The first thing I did was hop on Twitter (of course), where my feed was blowing up about how hard the game Flappy Bird is.
How could a game called “Flappy Bird” make everyone so crazy? It doesn’t sound hard. It doesn’t sound intense.
I soon found out that I was wrong on both counts.
I downloaded the game and got to work. “Game Over” popped up on my screen not 5 seconds after I started. Not once. Not twice. Twelve times. On my 13th attempt, I got 1 point, before quietly smashing into one of the green tubes that stand in between the bird and that measly point.
I hit a high score of 2 points some 3 minutes later, before I quickly closed the app and went back to doing something — anything — else. 20 minutes and only 2 points? No thank you. I need something that isn’t going to give me an aneurysm.
But it’s actually an awful game. And here’s why: There’s no skill required to play this game. It’s all a matter of chance, like the ring toss at the carnival, and after a while, you have to walk away. You’re not just going to throw rings at a milk bottle forever.

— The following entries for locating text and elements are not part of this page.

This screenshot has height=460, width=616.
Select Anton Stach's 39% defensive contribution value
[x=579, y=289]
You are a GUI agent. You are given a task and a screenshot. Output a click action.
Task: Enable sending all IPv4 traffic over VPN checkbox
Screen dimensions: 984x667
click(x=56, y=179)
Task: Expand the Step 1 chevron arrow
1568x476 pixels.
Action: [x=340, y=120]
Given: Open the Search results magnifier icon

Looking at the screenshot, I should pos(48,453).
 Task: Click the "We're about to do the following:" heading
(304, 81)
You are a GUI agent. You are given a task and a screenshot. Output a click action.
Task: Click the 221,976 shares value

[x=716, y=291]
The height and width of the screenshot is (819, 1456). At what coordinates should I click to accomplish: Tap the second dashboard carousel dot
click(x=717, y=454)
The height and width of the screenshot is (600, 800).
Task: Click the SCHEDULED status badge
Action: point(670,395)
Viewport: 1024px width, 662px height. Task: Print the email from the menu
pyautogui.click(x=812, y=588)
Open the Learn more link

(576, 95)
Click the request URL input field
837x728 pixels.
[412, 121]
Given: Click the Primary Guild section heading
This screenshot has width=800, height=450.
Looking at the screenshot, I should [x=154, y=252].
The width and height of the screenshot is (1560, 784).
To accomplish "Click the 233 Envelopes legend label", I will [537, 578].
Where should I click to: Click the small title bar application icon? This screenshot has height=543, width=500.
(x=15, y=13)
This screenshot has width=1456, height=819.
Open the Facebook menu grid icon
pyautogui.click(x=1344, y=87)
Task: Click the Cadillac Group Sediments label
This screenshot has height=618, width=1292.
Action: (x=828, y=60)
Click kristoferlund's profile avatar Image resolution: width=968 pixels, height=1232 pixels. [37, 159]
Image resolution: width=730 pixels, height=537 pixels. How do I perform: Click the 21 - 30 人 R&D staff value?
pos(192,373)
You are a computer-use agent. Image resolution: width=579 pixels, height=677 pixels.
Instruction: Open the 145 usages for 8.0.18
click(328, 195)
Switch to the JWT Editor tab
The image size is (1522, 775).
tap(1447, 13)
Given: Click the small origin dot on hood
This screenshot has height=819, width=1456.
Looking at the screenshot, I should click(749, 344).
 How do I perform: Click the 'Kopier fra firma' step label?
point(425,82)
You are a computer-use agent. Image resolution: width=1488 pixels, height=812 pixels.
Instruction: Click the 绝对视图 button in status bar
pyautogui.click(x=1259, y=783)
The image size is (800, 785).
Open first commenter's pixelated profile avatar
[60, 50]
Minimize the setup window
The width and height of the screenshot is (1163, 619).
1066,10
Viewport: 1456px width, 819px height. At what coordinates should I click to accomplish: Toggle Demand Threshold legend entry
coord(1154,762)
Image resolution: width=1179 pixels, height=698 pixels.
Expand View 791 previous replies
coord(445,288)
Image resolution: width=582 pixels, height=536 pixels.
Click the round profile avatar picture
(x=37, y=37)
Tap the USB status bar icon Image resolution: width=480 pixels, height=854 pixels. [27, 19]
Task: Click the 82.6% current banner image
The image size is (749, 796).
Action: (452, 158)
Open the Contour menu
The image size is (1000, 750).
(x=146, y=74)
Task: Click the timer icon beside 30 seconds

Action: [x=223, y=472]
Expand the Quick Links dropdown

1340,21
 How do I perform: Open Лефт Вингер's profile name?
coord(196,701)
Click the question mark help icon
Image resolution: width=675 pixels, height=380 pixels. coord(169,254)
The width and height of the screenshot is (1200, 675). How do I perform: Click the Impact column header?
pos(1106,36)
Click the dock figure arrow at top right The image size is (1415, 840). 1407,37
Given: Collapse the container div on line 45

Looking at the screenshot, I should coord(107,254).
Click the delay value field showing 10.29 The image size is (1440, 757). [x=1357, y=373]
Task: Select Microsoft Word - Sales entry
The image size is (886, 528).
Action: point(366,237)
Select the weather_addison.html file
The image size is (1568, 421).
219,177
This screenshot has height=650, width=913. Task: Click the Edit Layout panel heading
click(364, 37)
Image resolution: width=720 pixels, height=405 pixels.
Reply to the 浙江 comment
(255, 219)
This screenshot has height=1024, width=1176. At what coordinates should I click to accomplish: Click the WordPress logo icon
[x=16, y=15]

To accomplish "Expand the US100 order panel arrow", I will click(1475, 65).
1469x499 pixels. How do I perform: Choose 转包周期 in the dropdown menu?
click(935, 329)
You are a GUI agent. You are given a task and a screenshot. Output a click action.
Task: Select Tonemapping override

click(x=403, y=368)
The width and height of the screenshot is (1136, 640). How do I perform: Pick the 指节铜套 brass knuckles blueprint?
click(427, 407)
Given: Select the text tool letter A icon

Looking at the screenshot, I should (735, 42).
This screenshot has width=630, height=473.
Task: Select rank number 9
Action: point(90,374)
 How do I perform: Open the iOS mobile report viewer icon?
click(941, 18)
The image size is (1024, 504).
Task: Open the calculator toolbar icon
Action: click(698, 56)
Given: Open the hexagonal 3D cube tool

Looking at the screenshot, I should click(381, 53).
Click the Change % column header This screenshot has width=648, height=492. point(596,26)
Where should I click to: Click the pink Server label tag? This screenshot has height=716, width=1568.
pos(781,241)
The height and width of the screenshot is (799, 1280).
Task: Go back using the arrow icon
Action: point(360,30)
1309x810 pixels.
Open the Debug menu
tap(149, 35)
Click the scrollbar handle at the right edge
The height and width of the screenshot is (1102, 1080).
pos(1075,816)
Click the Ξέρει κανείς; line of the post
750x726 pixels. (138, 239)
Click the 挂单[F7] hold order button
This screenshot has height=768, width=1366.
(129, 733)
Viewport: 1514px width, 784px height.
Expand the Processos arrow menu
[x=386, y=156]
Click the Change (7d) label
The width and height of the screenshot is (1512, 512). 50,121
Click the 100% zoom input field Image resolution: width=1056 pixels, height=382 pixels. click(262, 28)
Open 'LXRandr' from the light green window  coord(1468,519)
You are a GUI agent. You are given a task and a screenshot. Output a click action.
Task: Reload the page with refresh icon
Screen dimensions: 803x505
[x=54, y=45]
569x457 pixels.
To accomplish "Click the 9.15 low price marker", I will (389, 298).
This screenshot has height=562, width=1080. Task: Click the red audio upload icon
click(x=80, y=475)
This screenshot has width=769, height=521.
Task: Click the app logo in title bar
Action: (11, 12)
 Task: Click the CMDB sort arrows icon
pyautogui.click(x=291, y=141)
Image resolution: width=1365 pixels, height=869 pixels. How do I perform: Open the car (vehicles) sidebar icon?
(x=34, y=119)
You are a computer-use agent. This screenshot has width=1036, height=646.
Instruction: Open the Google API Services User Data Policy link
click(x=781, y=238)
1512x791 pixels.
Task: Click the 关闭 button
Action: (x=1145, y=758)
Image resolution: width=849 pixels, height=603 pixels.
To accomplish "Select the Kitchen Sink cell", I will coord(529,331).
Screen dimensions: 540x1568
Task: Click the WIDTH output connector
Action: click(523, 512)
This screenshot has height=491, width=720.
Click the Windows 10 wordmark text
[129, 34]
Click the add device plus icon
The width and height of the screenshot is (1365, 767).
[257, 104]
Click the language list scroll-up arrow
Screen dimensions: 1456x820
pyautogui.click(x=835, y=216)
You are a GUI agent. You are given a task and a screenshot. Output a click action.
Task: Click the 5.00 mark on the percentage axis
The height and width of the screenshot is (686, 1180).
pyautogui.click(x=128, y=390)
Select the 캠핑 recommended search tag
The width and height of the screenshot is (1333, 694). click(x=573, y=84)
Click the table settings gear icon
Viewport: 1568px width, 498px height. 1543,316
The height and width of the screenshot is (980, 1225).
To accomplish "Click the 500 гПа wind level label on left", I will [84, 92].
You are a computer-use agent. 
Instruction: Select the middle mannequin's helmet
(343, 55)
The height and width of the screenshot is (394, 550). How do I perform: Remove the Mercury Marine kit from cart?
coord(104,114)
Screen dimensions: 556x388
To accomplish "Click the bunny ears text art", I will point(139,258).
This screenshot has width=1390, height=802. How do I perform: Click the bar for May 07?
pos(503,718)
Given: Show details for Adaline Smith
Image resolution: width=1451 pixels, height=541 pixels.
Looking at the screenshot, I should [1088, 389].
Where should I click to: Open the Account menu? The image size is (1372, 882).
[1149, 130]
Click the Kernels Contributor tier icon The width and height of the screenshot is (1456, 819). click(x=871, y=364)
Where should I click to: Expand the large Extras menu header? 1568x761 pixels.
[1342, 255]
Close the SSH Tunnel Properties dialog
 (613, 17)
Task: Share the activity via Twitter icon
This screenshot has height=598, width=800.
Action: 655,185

When the going gets tough, we keep going. When the going gets really tough and you bought the game for free and there’s a ton of stuff to watch on TV and the dog needs to be taken for a walk, we put down Flappy Birds and we find something else to do.
I quit Candy Crush because the levels got too hard, and I started spending money. Luckily Flappy Birds has no in-app game purchasing, but even if it did, I think I’d have put it down long before that.
Sorry, Flappy Birds. I wanted to get into you, but you’re just too hard. And when something is that hard, it stops being fun.
Temple Run is hard. Dots is hard. Flappy Birds is like punishment. And nobody wants to be punished, even if the price of admission is free.